The medical evidence of record reveals that Plaintiff has a long history of treatment for neck and back pain, which apparently originated as a result of injuries sustained in a motor vehicle accident in 1989 which were exacerbated by several subsequent motor vehicle crashes. A January 2008 radiology report revealed moderate disc space narrowing with minimal degenerative changes and slight subluxations in Plaintiff's cervical spine. (Admin Tr. 767, Doc. 10-4 p. 116). A July 2009 MRI of Plaintiff's cervical spine revealed the impression of degenerative uncovertable osteophyte changes most prominent at C3-C4 and at C5-C6 resulting in bilateral neuroforaminal stenosis, (Admin Tr. 763, Doc. 10-4 p. 112), an EMG from the same month revealed the impression of left C6-C7 radiculopathy and mind right carpal tunnel syndrome. (Admin Tr. 762, Doc. 10-5 p. 111). A November 2008 CT scan of Plaintiff's cervical spine revealed the impression of mild discogenic change at C3-C4 and C5-C6, and moderate foraminal stenosis at C5-C6. (Admin Tr. 760, Doc. 10-5 p. 109). A second MRI of Plaintiff's cervical spine in April 2009 revealed the impression of: bony and discogenic changes at C5-C6 leading to bilateral foraminal stenosis with possible bilateral C6 nerve root compromise; and bony and discogenic changes at C3-C4 leading to moderate to severe right foraminal stenosis with possible right C4 nerve root compression. (Admin Tr. 756-57, Doc. 10-5 pp. 105-06). A third MRI of Plaintiff's cervical spine performed on June 10, 2010, revealed the impression of bilateral moderate to significant neural foraminal stenosis at C3-C4 with compromise of the exiting C4 nerve root and bilateral moderate neural foraminal stenosis at C5-C6 with probable mild compromise of the exiting C6 nerve root bilaterally. (Admin Tr. 718, Doc. 10-4 p. 67). A December 2010 radiology report revealed the impression of multiple level non uniform degenerative disc space narrowing, predominating at C5-C6. (Admin Tr. 724, Doc. 10-4 pp. 73). A fourth MRI of Plaintiff's cervical spine taken in January 2012, revealed the impression of multilevel degenerative changes causing multilevel foraminal stenosis (most pronounced at C5-C6), a right paracentral disc osteophyte complex protruding into the origin of the right C3-C4 neural foramina causing moderate foraminal stenosis at this level. (Admin Tr. 994-95, Doc. 10-6 pp. 25-26).

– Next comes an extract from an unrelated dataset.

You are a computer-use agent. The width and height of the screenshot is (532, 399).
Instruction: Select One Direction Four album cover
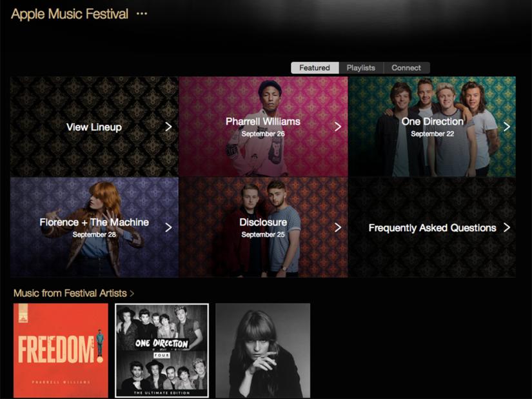(x=162, y=351)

As noted by the ALJ, despite Plaintiff's multiple complaints, physical examinations have not been particularly adverse. Examinations by both treating and examining medical sources revealed that Plaintiff's cervical range of motion was only slightly diminished, his reflexes were only slightly hypoactive, and that he ambulated with a normal gait without the use of any assistive device. Until 2010, Plaintiff's pain was managed through the use of narcotic pain medications, and steroid injections. However, in an office note dated June 3, 2010, when Plaintiff complained that the steroid injections were no longer effective, Plaintiff's neurologist noted that Plaintiff had exhausted conservative management of his condition and that his only other option was to seek a surgical opinion. (Admin Tr. 755, Doc. 10-5 p. 104). The Court notes that Plaintiff was only partially compliant with the recommended course of treatment - i.e., Plaintiff did not follow through with the recommended course of physical therapy, though he did undergo two courses of steroid injections. Finally, on May 31, 2012, two years after a surgical consult was recommended and one month prior to the administrative hearing in this action, Plaintiff underwent spinal fusion surgery.

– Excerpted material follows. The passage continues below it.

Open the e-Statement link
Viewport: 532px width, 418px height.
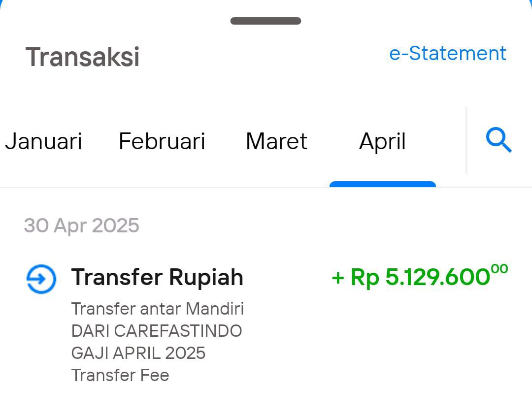tap(447, 54)
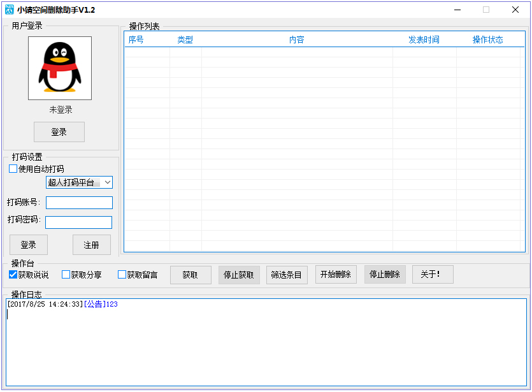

On the date of the hearing, Plaintiff had not yet had his post-surgical follow-up examination. Plaintiff testified that, prior to his surgery he experienced pain and numbness that radiated from his neck down his left arm and into his left (dominant) hand. He reported that, as a result, his hand was not a sensitive to extreme temperatures, and that he "sometimes" had problems picking things up with that hand. (Admin Tr. 1206-08, Doc. 10-7 pp. 90-92). He also testified that for the first three days following surgery he believed that that symptom had been alleviated, but it began to return on the fourth day. Id. He also testified that he could not lift anything heavier than a gallon of milk, and could not twist or turn, and had headaches and difficulty sleeping following surgery. Id.

With respect to Plaintiff's mental impairments, Plaintiff testified that he gets very anxious around people, and as a result experiences the urge to wrap his hands around something and squeeze; he explained this urge was directed towards human beings at times, which is why he avoids spending time with other people. (Admin Tr. 1211-12, Doc. 10-5 pp. 95-96). It is also notable that Plaintiff told Dr. O'Connell that he was involuntarily committed in the 1990's following a failed suicide attempt, and that he had attempted "suicide by cop" by provoking a police officer into seriously hurting or killing him. (Admin Tr. 835, Doc. 10-5 p. 27). The record reflects that Plaintiff reported to CRNP Kepner for medication management, and did not seek out any specialized treatment for his anxiety. Plaintiff testified that he refused to seek out any mental health treatment because he "can't stand mental health workers, period." (Admin Tr. 1216, Doc. 10-7 p. 100).

On August 30, 2011, Dr. O'Connell conducted his second consultative examination of Plaintiff at the Social Security Administration's behest, [3] and assessed Plaintiff's ability to perform the mental demands required in the workplace. (Admin Tr. 834-42, Doc. 10-5 pp. 26-34). Dr. O'Connell opined that Plaintiff's impairment did not result in any limitation in his ability to take care of his household, shop, cook or clean, and also found that Plaintiff was able to maintain concentration and pace to the extent that he could listen to the radio, watch television, read the newspaper, and do light cooking and chores. Id. Dr. O'Connell did note, however, that Plaintiff's biggest problem was in the area of social functioning, as Plaintiff reported that he became angry and irritated around people; he found that Plaintiff was extremely limited in his ability to respond appropriately to work pressures and changes in a routine work setting. Id.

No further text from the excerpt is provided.